Amazon Web Services already has about 150,000 registered developers, and Selipsky says some of them asked for help with storage, among other things. As it turns out, Amazon, like Google and Yahoo, has a fast, reliable, scalable computing infrastructure based on commodity hardware that it can make available quite affordably. AWS is charging $0.15 per gigabyte of storage per month, and $0.20 per gigabyte of data transferred. There's no minimum fee. Developers pay only for what they use--rather than having to purchase storage and bandwidth in advance, with additional fees for exceeding the prepaid capacity.
"And we're going to charge you the same amount for the same reliable service, regardless of how big of a customer you are," says Dave Barth, product manager for Amazon S3. "We think that will do a lot to empower smaller developers to innovate."
Selipsky dismisses the notion that selling storage infrastructure moves Amazon into closer competition with Google. "We've been in this business since 2002, helping developers innovate and build businesses using our technology and our data," he says. "I don't view us as being particularly in competition with anybody around these services." Rather, he expects the new service will help AWS developers innovate.
Google is developing a storage service of its own, tentatively called GDrive and has also been slowly extending its tendrils into business software through its corporate search hardware. It clearly has ambitions to offer its IT infrastructure to support corporate computing.
If Amazon and Google aren't yet stepping on each other's toes, they're headed toward one another. In addition to storage, Amazon has made available to developers its A9.com OpenSearch service, its E-commerce APIs, its Mechanical Turk API for soliciting solutions for computing problems from independent programmers, and its Alexa Web Search Platform, a massive index of the Web not unlike the one Google guards so zealously. AWS is essentially selling other companies the tools to compete with Google, Microsoft, and Yahoo.
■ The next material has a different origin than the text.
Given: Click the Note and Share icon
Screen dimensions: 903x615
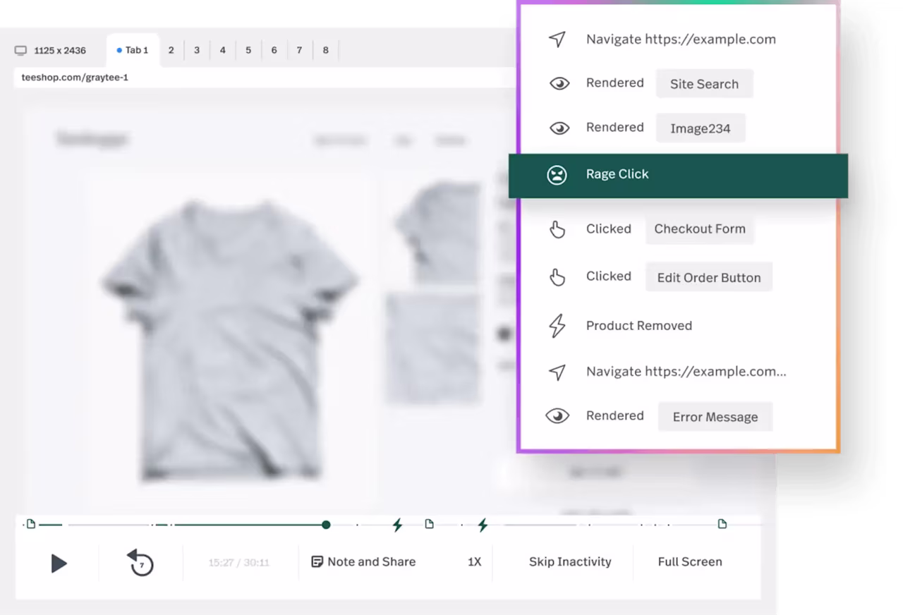Looking at the screenshot, I should (x=317, y=562).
AWS already sells services to online retailers who want Amazon to handle any elements of E-commerce. But while Amazon has demonstrated its competency as an infrastructure provider for Target's E-commerce operations, this move into storage "seems like another effort to throw something against the wall and see if it sticks," says Forrester analyst Sucharita Mulpuru.
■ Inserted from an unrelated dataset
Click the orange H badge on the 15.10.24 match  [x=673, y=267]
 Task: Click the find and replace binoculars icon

For developers, however, there are more immediate issues than Amazon's grand strategy, like getting projects up and running with a minimum of time and expense. And Don Alvarez, development manager for FilmmakerLIVE.com, a maker of storyboarding software for the motion picture industry, gives Amazon's S3 high marks in helping to hasten projects. "The API that Amazon put together is incredibly simple, and that's a huge advantage," he says. "Within a day of getting their [software development kit], we had our own sample application working with their storage system."
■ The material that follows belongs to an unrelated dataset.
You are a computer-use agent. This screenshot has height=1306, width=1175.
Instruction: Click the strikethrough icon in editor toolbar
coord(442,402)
Amazon has also made its S3 service available to the University of California at Berkeley science team working on NASA's Stardust@Home project, a distributed computing effort that will consume some 7.5 terabytes of bandwidth and 750 gigabytes of stored data. Volunteers from around the world will help scan pictures looking for cosmic dust particles. With any luck, both Amazon and the UC scientists will strike pay dirt.